His election comes in recognition of his outstanding and continuing contribution to the engineering profession.

“I always wanted to be an engineer. It was such a miraculous idea that by the power of thought and action you could conjure into being objects that worked and did clever and useful things.

“And then it was my parents’ dream – they could conceive of no higher calling. That was also my rare good fortune: to be supported by values that valued engineering.

“It wasn’t that common. As a student, I would go to parties and admit I was an engineer. If I was lucky, girls would ask me what kind of lawyer that was. Fortunately, the mood changed suddenly in the early 1980s, and for a period it became glamorous – a little like “building a start-up” nowadays.”

After completing his Masters degree in Engineering at the University of Cambridge, Andrew started his career at the UK Atomic Energy Authority Culham Laboratory for Fusion Research. He then moved to PA Technology where, in his words, he “designed a new catflap, spent time on an oil rig and wrote the software for the fastest chocolate Flake machine in the world.”

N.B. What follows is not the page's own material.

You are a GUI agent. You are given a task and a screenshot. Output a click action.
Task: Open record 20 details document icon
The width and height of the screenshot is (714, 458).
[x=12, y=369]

It was there that he got involved in the project to build the world’s first digital mobile phone and fell in love with telecommunications. During his time at Olivetti in Italy he led the project to design the Omnitel network, followed by a series of other pioneering and ground-breaking mobile technology projects.

Having spotted the opportunity of SMS, he set up mBlox, which became the world’s largest provider of SMS transmission for enterprise applications. He also helped found a new trade association, which became the Mobile Ecosystem Forum and continues to support vendors from every part of the mobile value chain

At mBlox he recognized the need for remote identity verification and the threat of replay attacks. This led to iProov.

Andrew sums it up:

“I believe that the career of an engineer is defined by the nature of the challenges they choose to face, rather than by a specific sector of technology.

“In the 1980s I took part in the microprocessor revolution, during which products of every kind were completely reengineered to respond to the disruption of microelectronics.

“In the 1990s I was privileged to be a pioneer in the dawn and flowering of the mobile communications revolution, which then evolved in the 2000s into the mobile applications revolution.

“The new challenge – the search for trust in digital identity – is perhaps even bigger and more vital than its predecessor.”

“I hope that many bright young engineers forge their careers in the excitement and challenge of the journey, and just as many can treasure their time in start-ups, scale-ups and, ultimately, the great corporations they build, and say ‘We conjured into being things that worked and did clever and useful things, for the benefit of our fellows and of all mankind’. As my parents believed, there is no higher calling.”

Andrew was also made a CBE in the 2020 New Year Honours.